Good luck continuing your "evolution" when you have no food, no clean air and abundant diseases.
I was nodding along with you--yes, the population explosion is destroying the environment--until I realized, with mixed bemusement and horror, that you were in favor of this.

Just for starters: Why is "the Industrial Revolution happened" an argument against trying to do better in the future?

It points to a hard fact about what kind of things cause environmental destruction but are also massive improvements for humanity. The picture painted where environmental destruction is superfluous is completely wrong and disingenuous.
It may be that the Industrial Revolution couldn't have happened without massive pollution, sure. The Industrial Revolution is long over. Why should we recapitulate the past when we have radically more advanced technology and a far better understanding of its effects? If you're in favor of progress, it should be obvious that we can do better than the Industrial Revolution.
Don't forget the plants! They're dying as well through the effects of agriculture, draining swamps for new subdivisions, and such. And from the few invasive species that thrive to the detriment of many native species.

Although I suppose the animals are getting the worst of it since we actively go after many of them.

>How could the industrial boom in China or the USA in the late 1800s and early 1900s have happened without emvironmental destruction? How can growth happen in China now without it?

Possibly if they had used solar-thermal power generation and focused on battery tech instead of exploiting petroleum so heavily.

I'm reading "The Progress of Invention in the 19th Century"[0] right now, and it's at least partly dissuading me of the whole "We couldn't possibly have developed without fossil fuels" idea, along with the similar "If we collapse now we'll never build back up without abundant surface fossil fuels."

Worthwhile electric generators really weren't that far behind worthwhile steam engines. Without any fossil fuels, I think we would've just built lots of hydro and wind.

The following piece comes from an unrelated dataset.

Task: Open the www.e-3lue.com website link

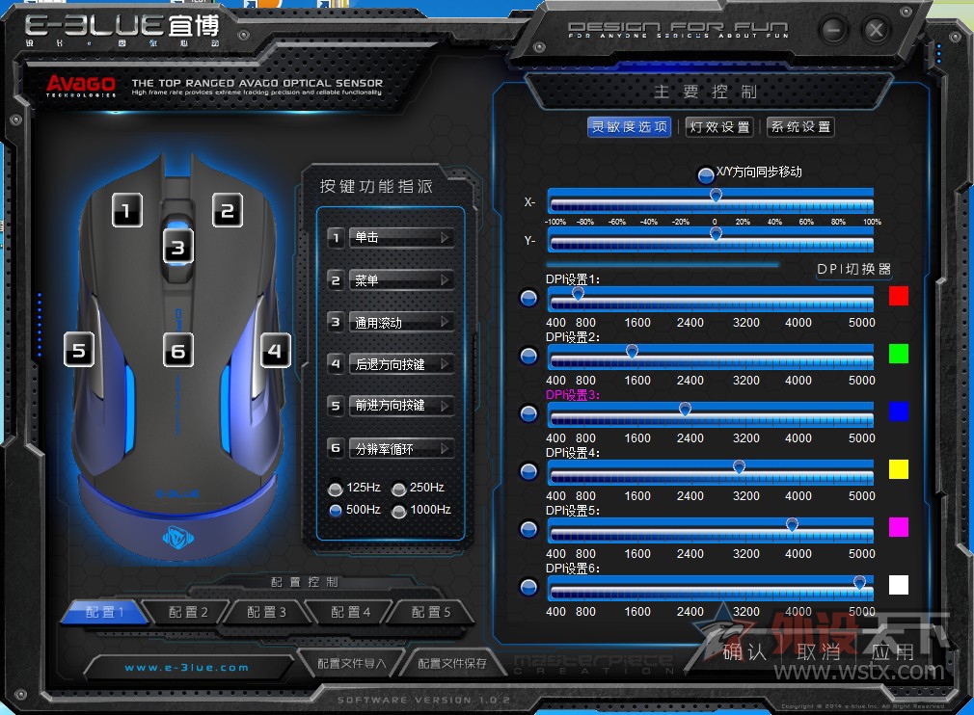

[0]: https://gutenberg.org/files/41538/41538-h/41538-h.htm

Sarcasm?
There was already heavy investment in steam technology. Using the sun the boil water instead of coal or wood is much less resource intensive and completely eliminates external supply chains.
Did they have enough tech by that point to even begin to figure out mass manufacturing of solar cells to focus enough energy into water to make steam? Burning something that burns well is a much more intuitive and scalable process...

Also, mining the easy stocks (at that point) is a low tech affair too. Which was powered by... combustion of fuel and human labor.

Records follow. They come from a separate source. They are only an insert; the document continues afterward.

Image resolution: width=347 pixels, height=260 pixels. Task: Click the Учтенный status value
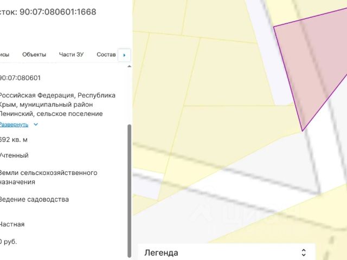[14, 155]
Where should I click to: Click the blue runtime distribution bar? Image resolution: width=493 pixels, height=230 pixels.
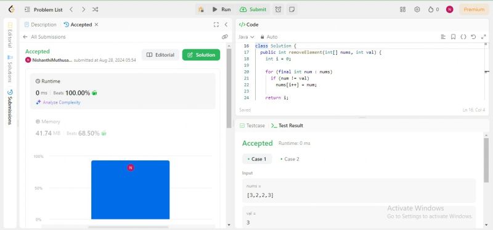[131, 190]
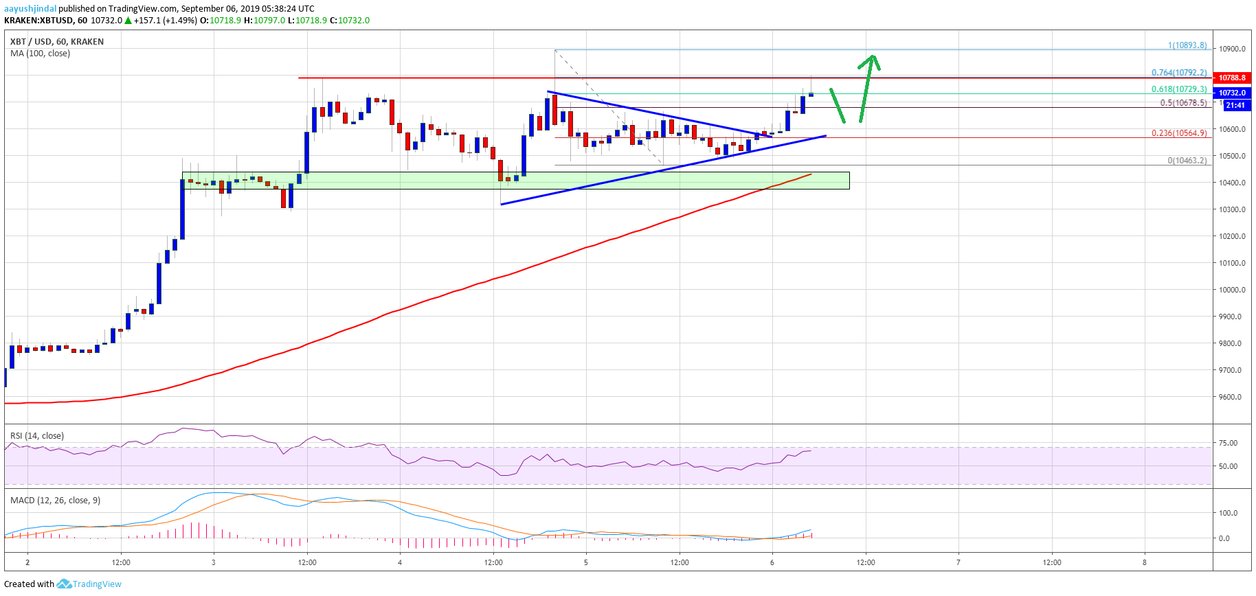Click the 21:41 candle countdown badge
The image size is (1256, 596).
1235,105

We still can’t make solar panels with 100% efficiency, what hope did they have?

You don't need solar cells to heat water to boiling, just glass or a metal like aluminum or silver.

With glass you can build a lens to concentrate light. With a metal you can build a concentrating mirror.

Good points. But lens building is a complex endeavour that requires tooling at the manufacturing level (especially computing power!) - no matter the choice of available material, yes? Doing it with high precision at a civilisation-powering scale seems like an impossible ask of a species that was still considering much of their Home planet to be “new” (Americas).
> either we stop having so many people, or the animals die. It’s us or them.

This assumes there can be an 'us' without a 'them'.

Nobody give corporateslaver the infinity stones.